I guess I should not have posted about the daisies....he doesn't even LOVE her....*sigh*
 
Trail48 said:
Lets see...you write a touching story, complete with melancholy ending, implying that something good could have happened between the two of you.

Then you say you don't believe (maybe) that there is anything wrong with her... but are concerned......but you hate her.

Summary:
You fuck her once a week and are pissed that you won't get your nut off now, right? You are one wierd fucker.

fuck you.



"I guess I should not have posted about the daisies....he doesn't even LOVE her....*sigh*"

i didn't say i didn't love her.
 
paganangel said:
there's a whole lifetime. i don't believe for a second that she has ms.

but i do worry about what it could be. you know, not knowing being the worst part and all.

and here's the wierd thing...i hate her. i swear i hate her. i have for a long time, but it's worse now than ever.


maybe you never said you didn't love her....but what does "I hate her" mean to you?????
 
*Ignoring the wacko that paganangel can be*

Flowers while alive are much better than flowers when you're dead. I brought flowers often to my grandmothers when they were alive. I bring them now to my mother. I want to enjoy them while they can.
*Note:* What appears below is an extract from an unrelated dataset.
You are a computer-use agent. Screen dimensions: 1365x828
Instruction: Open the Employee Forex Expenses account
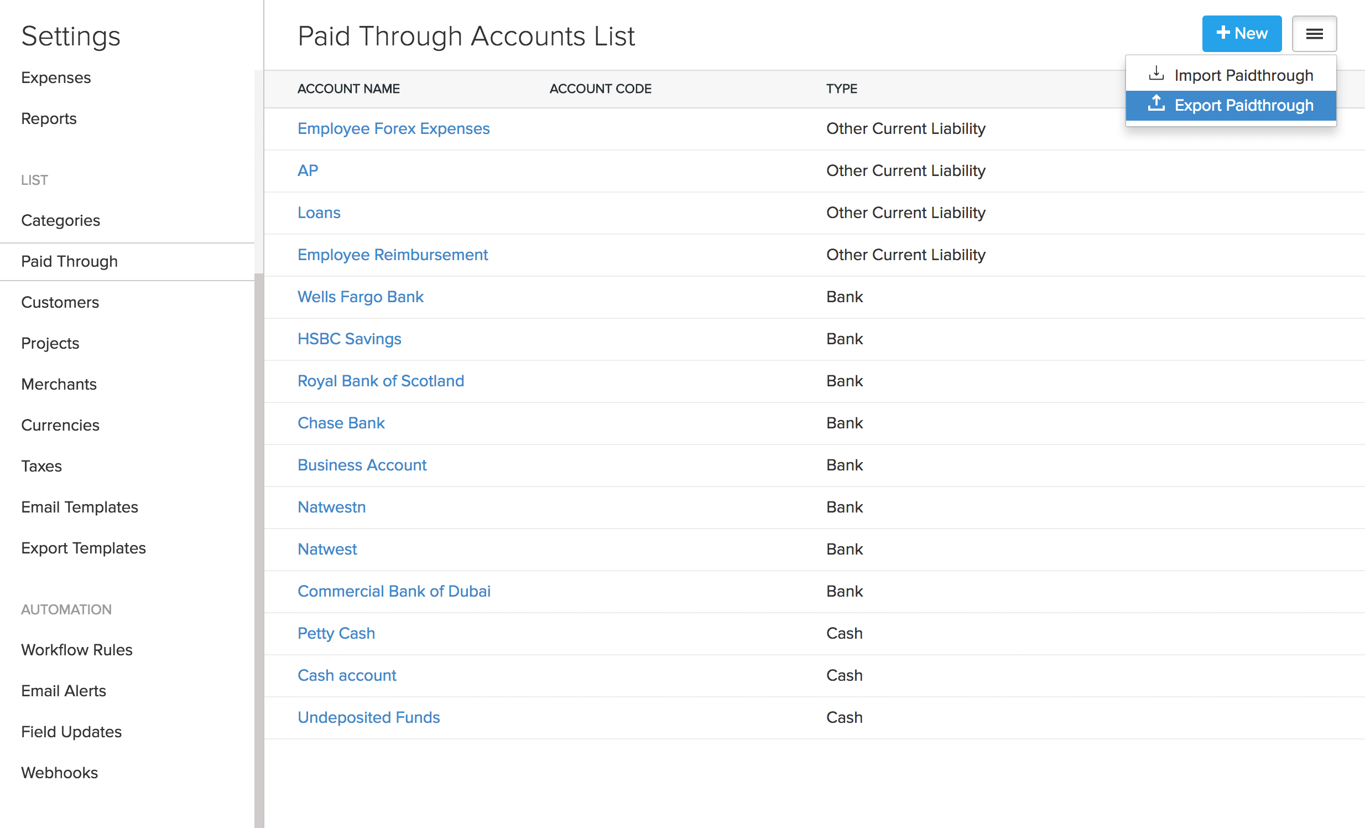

I've bought myself flowers for years. I have them often in my office. Why shouldn't I have flowers to enjoy, too? I want them when I am alive, not at my funeral.
 
dragonhearted said:
maybe you never said you didn't love her....but what does "I hate her" mean to you?????
hate and love are not opposite ends of a spectrum.

oh, and mrs. dalloway,...

you continue to miss the point.
 
Because I think you are afraid for her...........of what the
outcome might be.

*hugs*
 
two days after her 27th birthday and

well, it's not ms....



it was just a stroke.
 
she's expecte to make a full recovery, but right now she has some visual problems. the paralasys seems to have gone away.
 
I'm sorry to hear that happened to her. Isn't it uncommon for someone so young to have a stroke?
 
honeylick said:
never put off telling someone how you feel about them.

Now probably isn't a good time for him to tell her that he hates her.